К ним относят натальные спинальные травмы позвоночника (подвывихи и дислокация суставов I и II шейных позвонков, перелом поперечного отростка и шейных позвонков, повреждения межпозвоночных дисков и костей черепа), переломы ключицы, плечевой и бедренной кости, травматический эпифизиолиз плечевой кости. Перелом ключицы часто происходит при затруднении выведения плечиков или при ягодичном предлежании. Его достаточно легко диагностировать при пальпации (крепитация) и лечения при переломе ключицы не проводят.

В каждом случае травмы необходима функциональная иммобилизация, снятие болевого синдрома и раннее применение восстановительной терапии.

РОДОВЫЕ ПОВРЕЖДЕНИЯ МЯГКИХ ТКАНЕЙ

Родовые повреждения мягких тканей волосистой части головы в виде небольших ссадин, повреждений, кефалогематомы (кровоизлияния под надкостницу) и кровоизлияний в грудиноключичнососцевидную мышцу возникают довольно часто.

·Кровоизлияние в грудиноключичнососцевидную мышцу проявляется в виде опухоли, имеющей тестоватую консистенцию и располагающейся в нижней трети мышцы. Голова бывает наклонена в сторону повреждённой мышцы. Дифференциальная диагностика необходима с мышечной кривошеей.

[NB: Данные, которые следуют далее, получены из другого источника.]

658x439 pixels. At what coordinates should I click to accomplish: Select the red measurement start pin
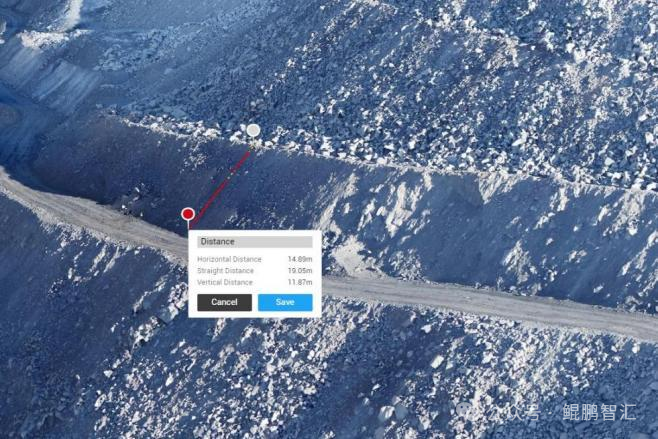point(188,214)
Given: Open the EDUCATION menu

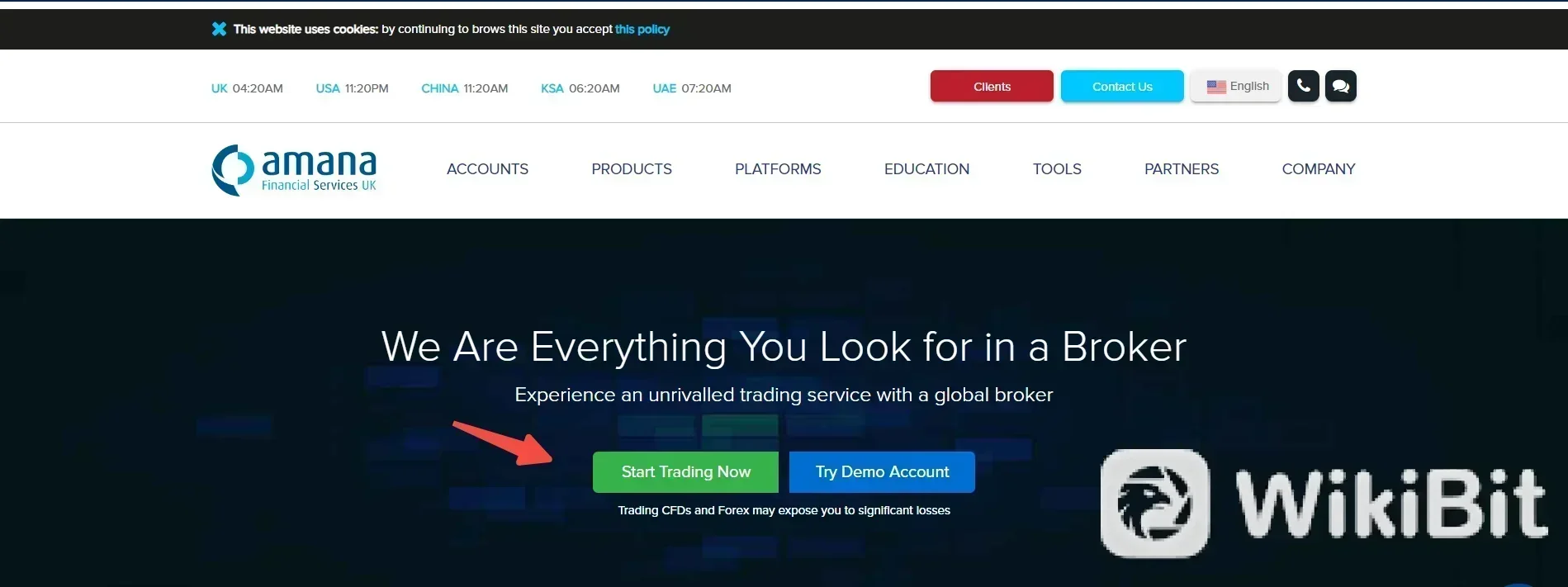Looking at the screenshot, I should (926, 169).
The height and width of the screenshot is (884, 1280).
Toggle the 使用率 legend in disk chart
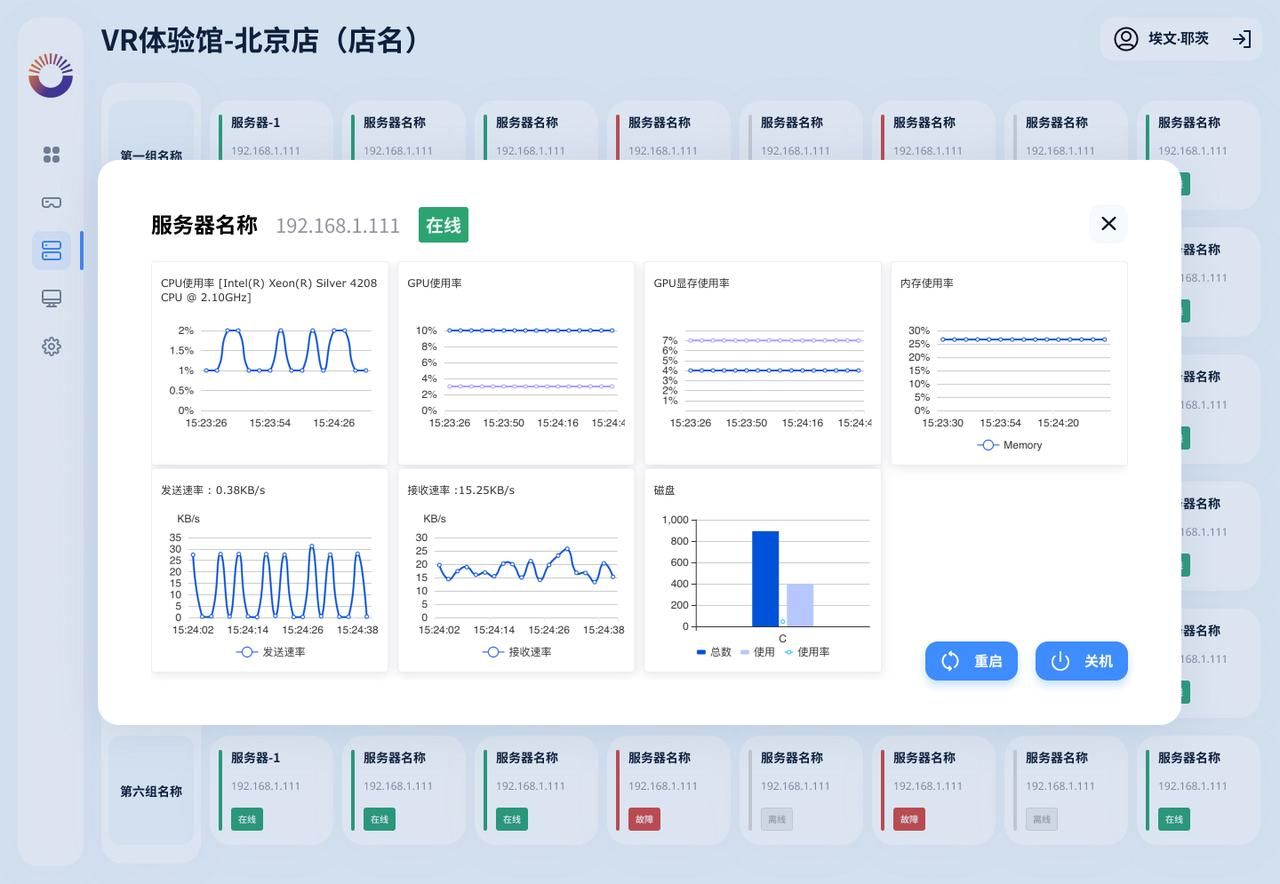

·Кефалогематома — поднадкостничное кровоизлияние, которое может быть большим и двусторонним. Кефалогематома развивается в 0,4–2,5% случаев и бывает чаще расположена в области теменных костей, реже в области затылочной кости. Гематома ограничена швами между 2 костями. Кровь, содержащаяся в кефалогематоме, может сохраняться в течение нескольких недель и быть причиной затяжной желтухи. Системные нарушения, такие как дефекты коагуляции, не связаны с данной родовой травмой. Выбухание обычно проявляется только через несколько часов после рождения. Лечение не показано, однако это следует объяснить родителям и успокоить их. Любое лечение, например дренирование, прикладывание льда или другие процедуры потенциально опасны. Следует способствовать раннему контакту матери и ребенка и грудному вскармливанию.

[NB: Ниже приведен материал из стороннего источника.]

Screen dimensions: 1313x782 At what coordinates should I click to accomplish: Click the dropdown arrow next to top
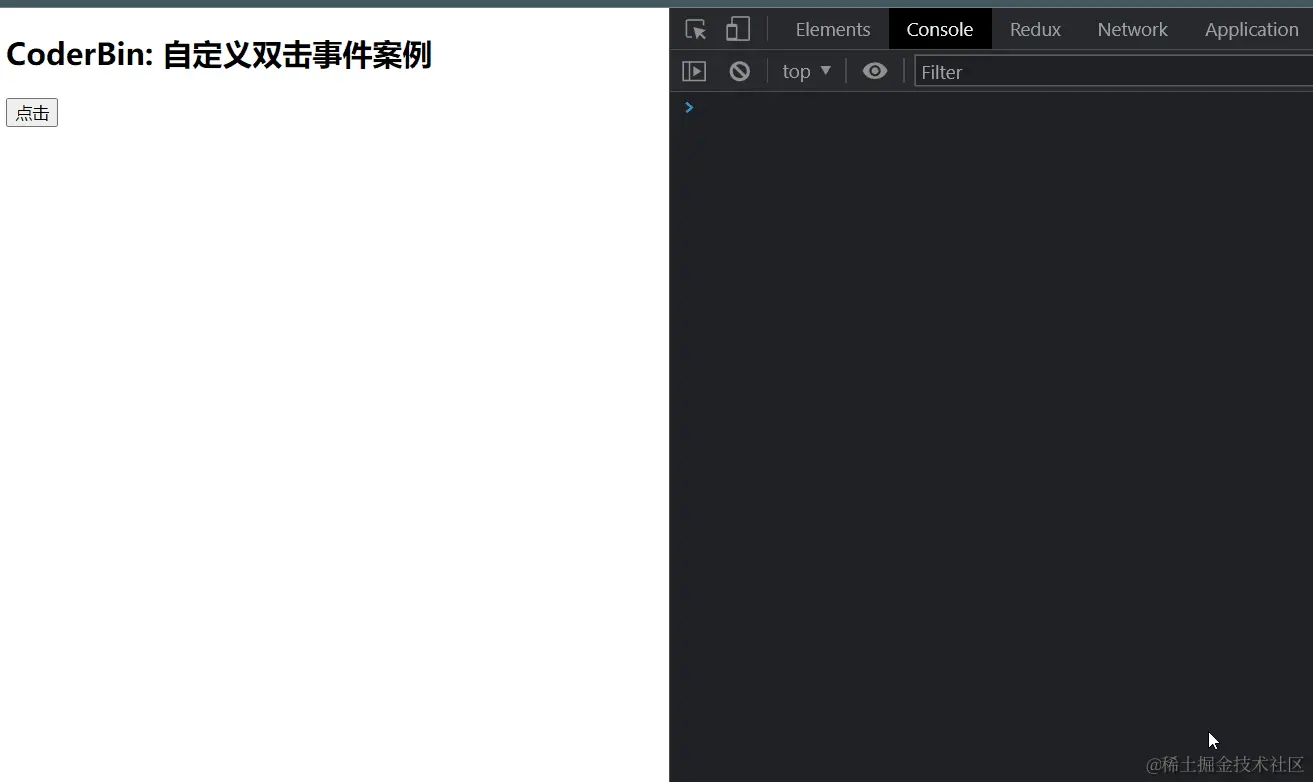[826, 70]
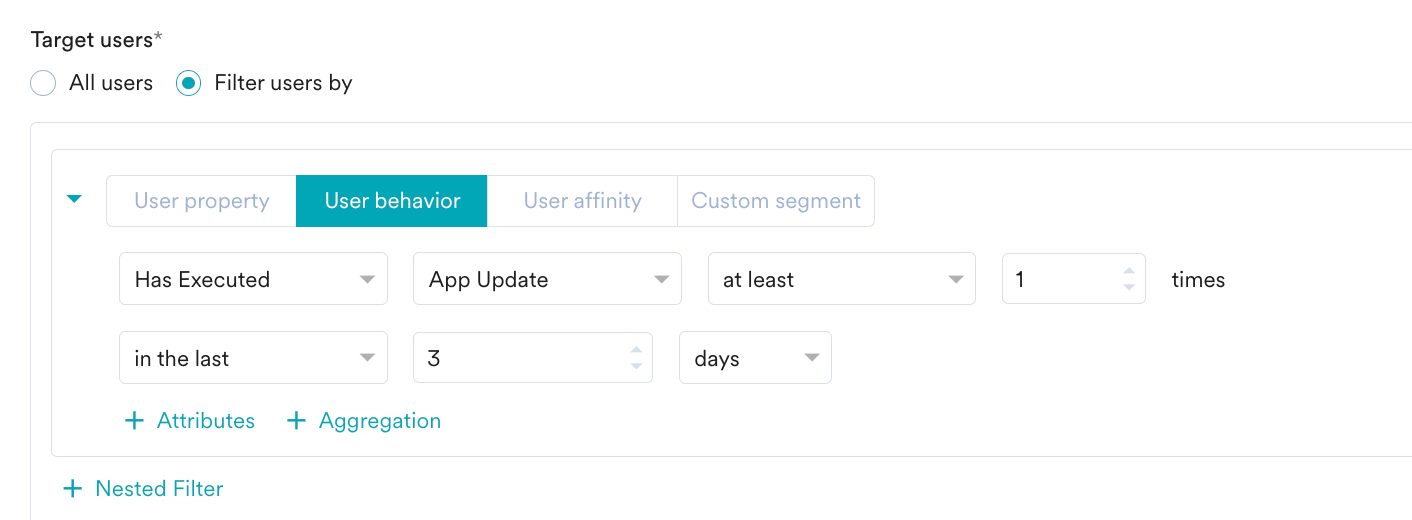Collapse the filter with the teal triangle
Image resolution: width=1412 pixels, height=520 pixels.
(74, 199)
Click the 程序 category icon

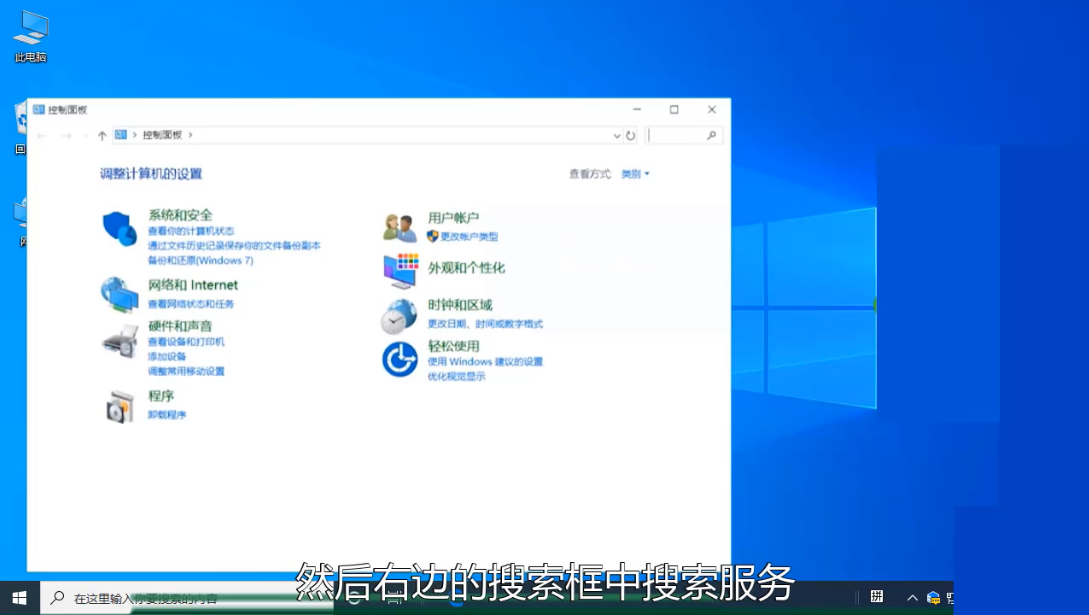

·Субапоневротическое кровотечение происходит в пространство ниже надчерепного апоневроза. Если новорождённый лежит на спине, то выбухание может быть клинически незаметным, а у ребенка появляется мягкая масса в затылочной области. Травма бывает результатом многократных попыток извлечения плода с помощью вакуума. Лечение консервативное. В редких случаях кровотечение может быть сильным и тогда необходимо переливание крови.

РОДОВАЯ ТРАВМА ОРГАНОВ БРЮШНОЙ ПОЛОСТИ

Наиболее часто возникает повреждение печени, селезёнки и наружных половых органов. Клиническая картина обусловлена нарушением функции поврежденного органа и постгеморрагической анемией.